The game also had a great sense of humor. To my knowledge, it was the first game to quote “Monty Python” on a regular basis. You’d always be answering the “Questions Three,” and trying to pass yourself off as Sir Robin the Not-So-Brave. In one game, you even had to fight the killer rabbit.
Throughout the series, you’d always be training, raising your stats, eating, staying at inns, meeting up with people, and solving quests. And what’s nice is that all the puzzle-solving made sense. There was no solution where you’d need to go through endless puzzles just so you could find a stick and use it to knock down a bird’s nest with a ring in it. Nope. You just picked up a rock and threw it at the bird. And after each game, you could save your hero and import him into the next.

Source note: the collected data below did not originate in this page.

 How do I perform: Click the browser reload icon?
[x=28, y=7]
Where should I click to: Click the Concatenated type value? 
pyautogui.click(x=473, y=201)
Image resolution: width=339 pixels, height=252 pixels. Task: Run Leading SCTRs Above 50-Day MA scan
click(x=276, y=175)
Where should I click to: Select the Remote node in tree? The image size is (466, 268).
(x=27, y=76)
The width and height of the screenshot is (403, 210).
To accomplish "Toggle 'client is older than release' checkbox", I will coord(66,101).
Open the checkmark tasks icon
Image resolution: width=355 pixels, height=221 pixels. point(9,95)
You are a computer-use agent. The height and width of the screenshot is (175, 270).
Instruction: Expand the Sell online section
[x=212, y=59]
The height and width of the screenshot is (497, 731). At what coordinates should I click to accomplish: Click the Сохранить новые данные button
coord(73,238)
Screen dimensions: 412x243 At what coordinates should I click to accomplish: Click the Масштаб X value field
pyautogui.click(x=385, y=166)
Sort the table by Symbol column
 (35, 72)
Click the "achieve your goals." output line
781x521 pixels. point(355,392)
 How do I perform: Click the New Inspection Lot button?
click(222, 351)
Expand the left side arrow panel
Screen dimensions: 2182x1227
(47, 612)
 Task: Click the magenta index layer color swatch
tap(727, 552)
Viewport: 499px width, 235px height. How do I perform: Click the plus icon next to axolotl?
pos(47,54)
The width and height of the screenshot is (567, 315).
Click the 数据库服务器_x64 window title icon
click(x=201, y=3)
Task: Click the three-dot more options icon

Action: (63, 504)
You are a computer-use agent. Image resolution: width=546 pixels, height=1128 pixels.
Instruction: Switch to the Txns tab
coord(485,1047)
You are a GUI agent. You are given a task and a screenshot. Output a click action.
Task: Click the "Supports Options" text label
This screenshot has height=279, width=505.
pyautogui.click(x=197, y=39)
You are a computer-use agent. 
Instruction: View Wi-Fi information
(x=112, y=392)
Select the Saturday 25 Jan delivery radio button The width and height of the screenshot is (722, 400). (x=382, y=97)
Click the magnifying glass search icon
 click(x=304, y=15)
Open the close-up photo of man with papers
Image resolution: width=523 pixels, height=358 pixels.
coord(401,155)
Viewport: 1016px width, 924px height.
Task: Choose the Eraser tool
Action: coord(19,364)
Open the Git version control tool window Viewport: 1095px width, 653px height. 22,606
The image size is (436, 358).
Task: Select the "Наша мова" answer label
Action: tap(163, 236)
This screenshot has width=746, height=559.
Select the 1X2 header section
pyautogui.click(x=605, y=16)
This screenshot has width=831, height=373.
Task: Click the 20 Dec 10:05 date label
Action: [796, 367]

It was pretty fun and well worth replaying, so I thought I’d share a review of each game, ranking each one in the series where it sits on my favorites.
Quest for Glory 1: So You Want To Be A Hero?
The General Idea: You start off as the Anonymous Hero (or whatever you name him – I called mine “Batman”) as he wanders into the Germanic village of Spielberg, looking for wrongs to right and a few bucks to be made. Eventually, you figure out that in order to become a hero, you need to find the missing Baronet, rescue the Baron’s daughter from the invading brigands, and defeat the evil ogress Baba Yaga (who lives in a chicken-legged hut.) The story’s very paper-thin, but good for beginners.
The Pros: The first game in the series is pretty fun. In spite of the day/night cycles, there’s almost no time limits or specific order you need to accomplish tasks. You can actually just spend days at a time smacking around goblins or playing wizard’s chess. A fighter would have no problem with this game, and a thief has plenty of houses to break into at night.
The Cons: Playing this game as a wizard is BRUTAL. You start off with low health, little strength, and limited magic. In order to get anywhere, I had to fight a goblin, steal his money, rest a few hours, then fight another goblin until I had enough cash to buy room and board. The rest of the time was spent saving up to buy more useful magic so I could actually get on with the game (also training with that magic so it wouldn’t keep backfiring on me.)
Wackiest Moment: Near the end, you get attacked by the Three Stooges and end up dropping a chandelier on them.
Quest for Glory 2: Trial By Fire
The General Idea: After Batman saves Spielburg, he rides off on a magic carpet with two cat-people to the land of Shapeir. There, you must save the Arabian city from Elemental demons, and journey off to the sister city of Raseir to restore it’s Sultan. On the way, however, you get hypnotized by the evil vizier Ad Avis to break into the Cave of Wonders and release an evil Genie. So then you have to save the world from that too.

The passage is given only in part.